Life at VCA

Posted by | September 06, 2013 | Opinion, Ormondian | No Comments

Ben Provest:

Just imagine a selection of Melbourne’s most passionate and enthusiastic artists congregated in Australia’s cultural capital with a shared vision of creating innovative art. I’m talking about contemporary performers, composers, dancers, actors, painters, and sculptors harvesting their creations nine til five each day of the week. Inspired yet?

Coming to the Victorian College of The Arts was a life changing experience for me. I attended an all-boys boarding school in Queensland with a completely different philosophy and culture to that of the VCA. One of the most exciting things about attending a university such as this is the opportunity to mingle with students from other disciplines. The caf (artistic nickname for café) is the meeting place where such interdisciplinary projects are commonly initiated, as it is located in the centre of the VCA. It’s often frequented by alumni who meet up with colleagues over coffee to discuss their latest projects. Thanks to such collaborative opportunities, I have already had the opportunity to perform a show of my original compositions with an eighteen-piece orchestra consisting of classical music students, contemporary music students, film and TV students, and production students.


Sheridan Gerrard:

When asked by fellow Ormondians what I am studying at uni, I usually get the same sort of reaction.
“VCA – what’s that?”
“Is that like a real degree?”
“Does it ever feel like you’re on the TV show Dance Academy?”
And if I’m honest, most days it does.

The Victorian College of the Arts is a faculty at the University of Melbourne, and is a community of contemporary artists from a wide range of disciplines. Located in the heart of Melbourne’s art precinct at Southbank, VCA’s focus is on artistic development, within a collaborative environment. I am studying a Bachelor of Fine Arts, majoring in dance, and yes, it is a real degree.

After spending a semester at VCA, it is obvious that my university experience is different to most Ormondians. For me, VCA feels similar to a high school environment, where all your teachers know you and you can’t miss lectures.  My timetable is set, and changes every week; it’s sent out by a year coordinator every Sunday night. We get lunch breaks and there are only twenty-four people in my year. Similarly, my contact hours seem like slightly extended school days; i’m there for eight and a half hours (on average) every weekday.

A standard day for me is usually about six hours of dancing, including classes of ballet, contemporary and choreography. My elective this semester is ‘Body Balancing and Mobilisation’, which is a fancy way to describe yoga. I spend my Thursday afternoon doing this for three hours, finishing with fifteen-minutes of meditation.
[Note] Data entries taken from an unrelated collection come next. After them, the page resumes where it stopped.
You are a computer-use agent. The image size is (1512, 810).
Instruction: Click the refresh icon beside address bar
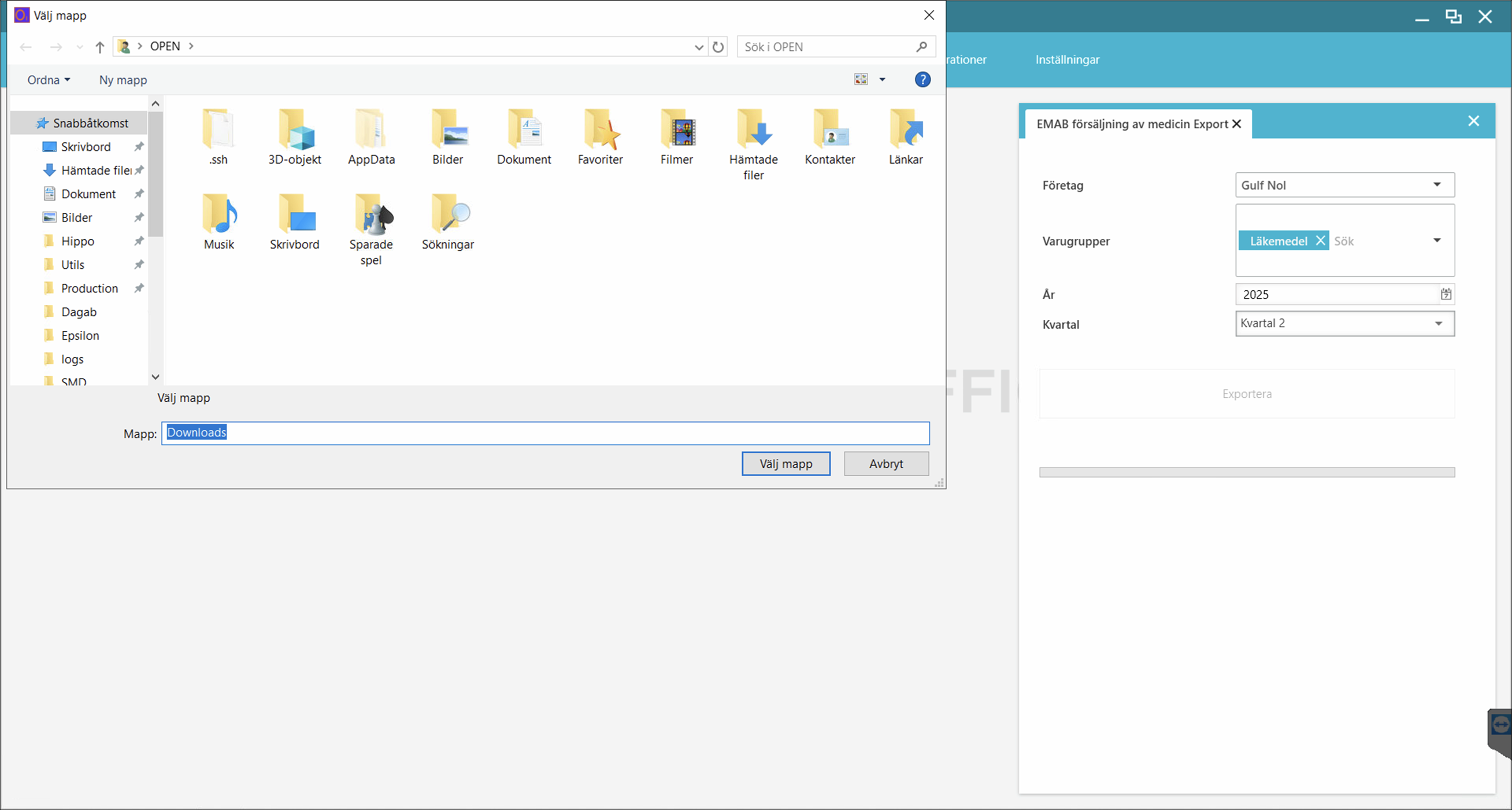click(718, 47)
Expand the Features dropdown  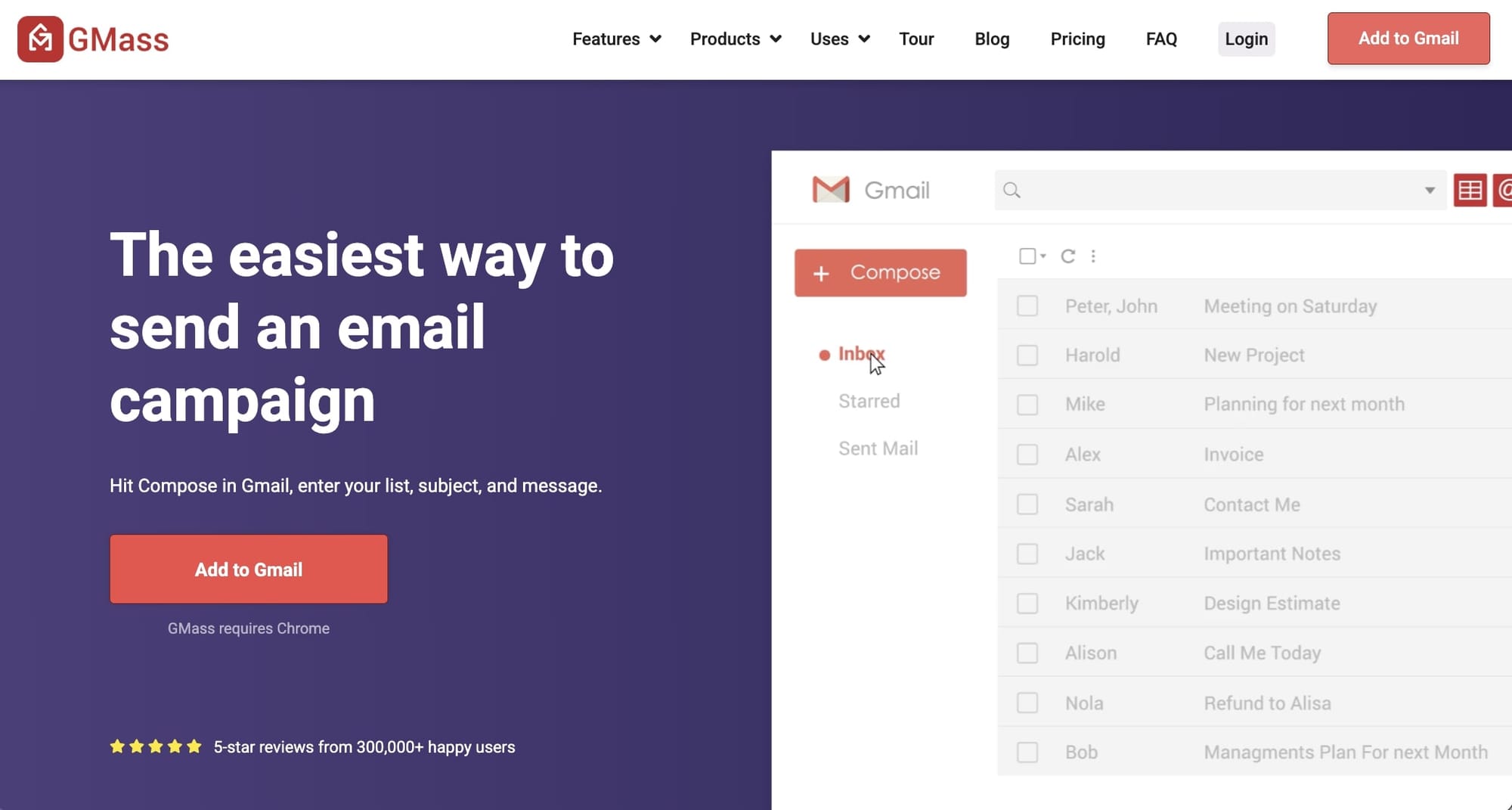616,39
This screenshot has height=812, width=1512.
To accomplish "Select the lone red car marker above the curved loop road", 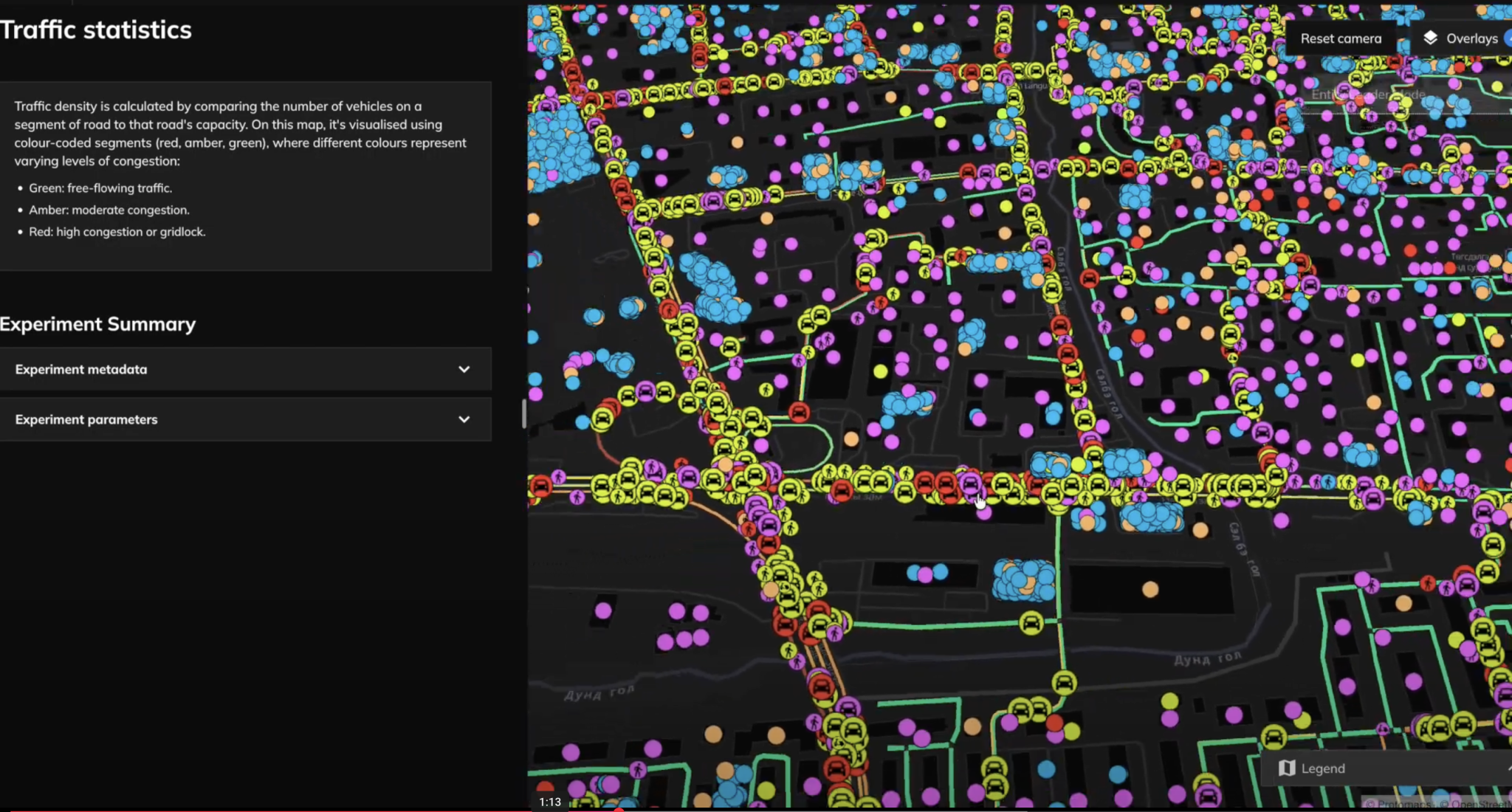I will click(x=799, y=411).
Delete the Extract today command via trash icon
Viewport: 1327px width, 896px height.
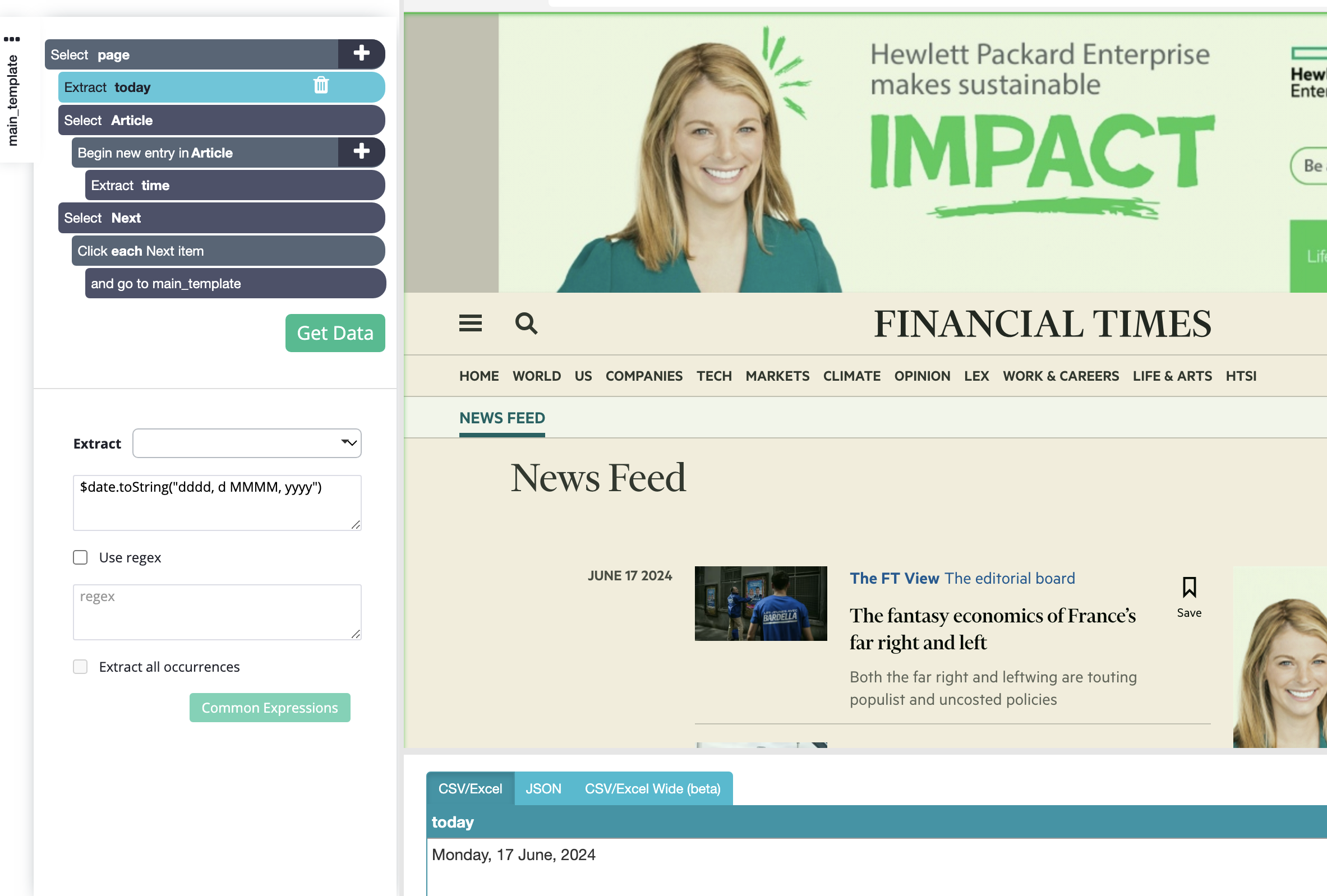[321, 86]

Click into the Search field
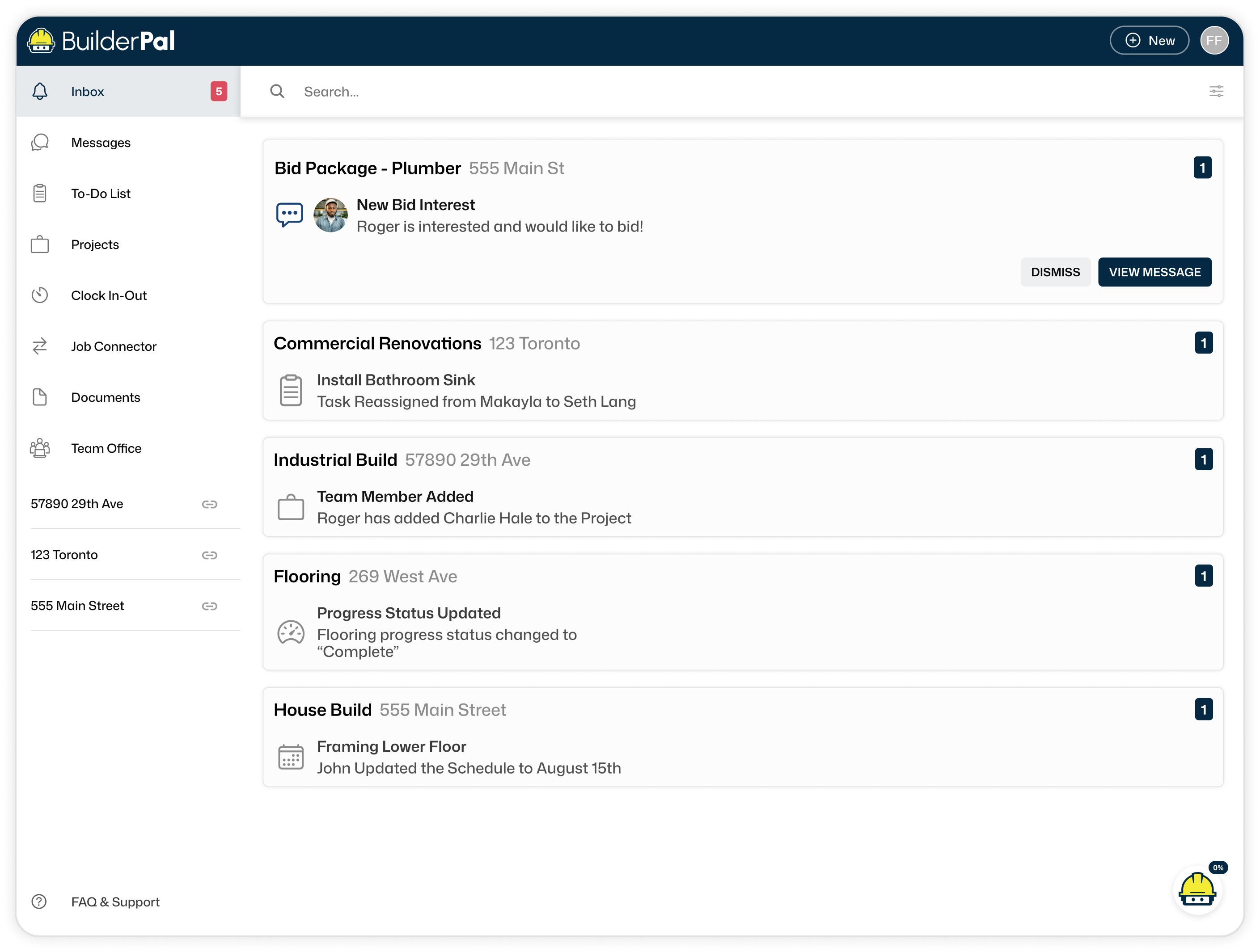click(x=684, y=92)
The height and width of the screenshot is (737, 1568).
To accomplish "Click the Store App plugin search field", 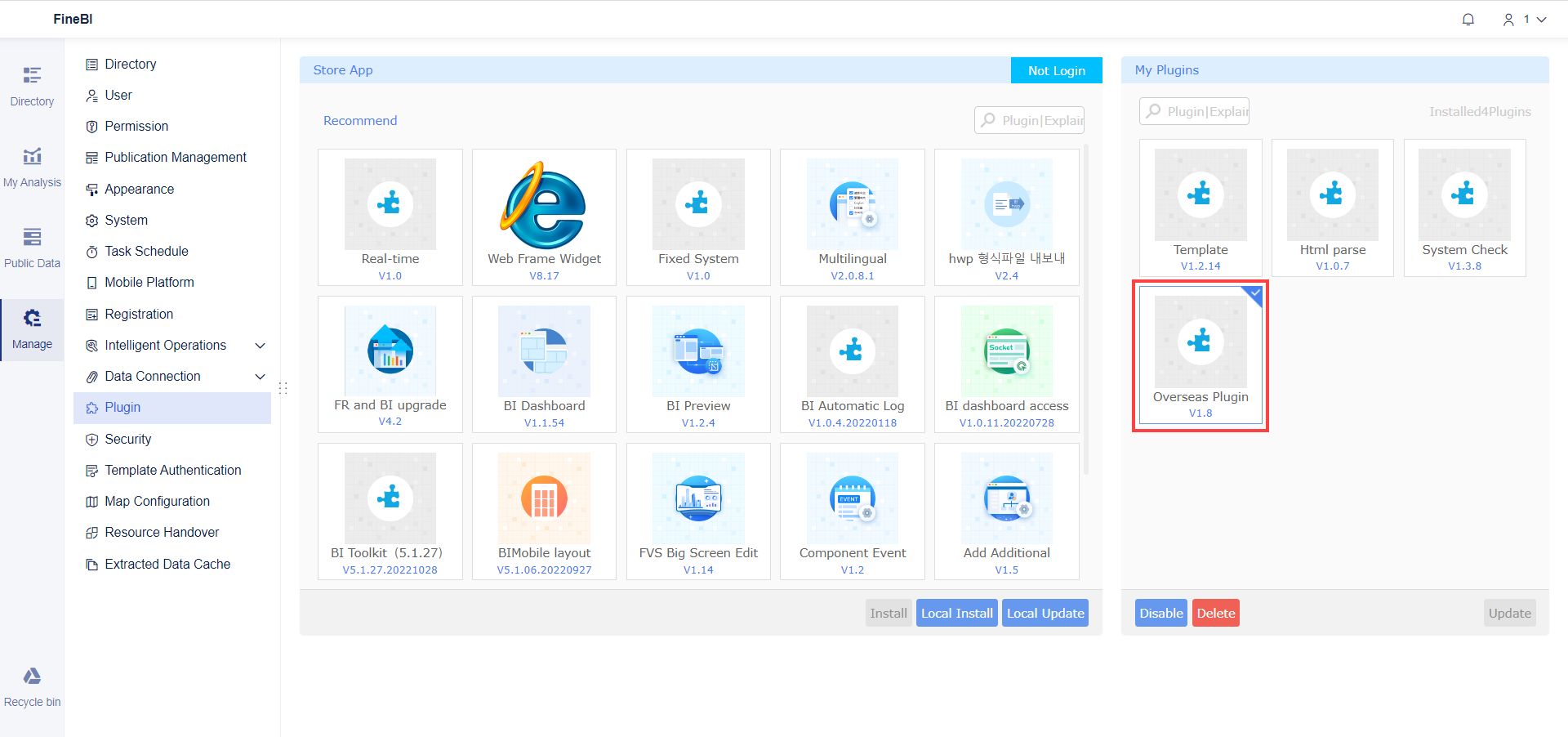I will tap(1029, 120).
Last semester we also spent a lot of time legitimately practicing cartwheels and handstands, which definitely made for fun days at uni.

Ben & Sheridan:

Some weeks it’s hard to sync Ormond life with VCA. Rocking up hung over most Thursday mornings to a 9am ballet or music theory class is never ideal. But it is nice to leave the college bubble everyday, as we venture down to Southbank, and get the opportunity to study something we’re both passionate about. Whether you’re studying a breadth, watching a performance, or even just having a coffee in the caf; we recommend experiencing a taste of the artistic atmosphere at VCA.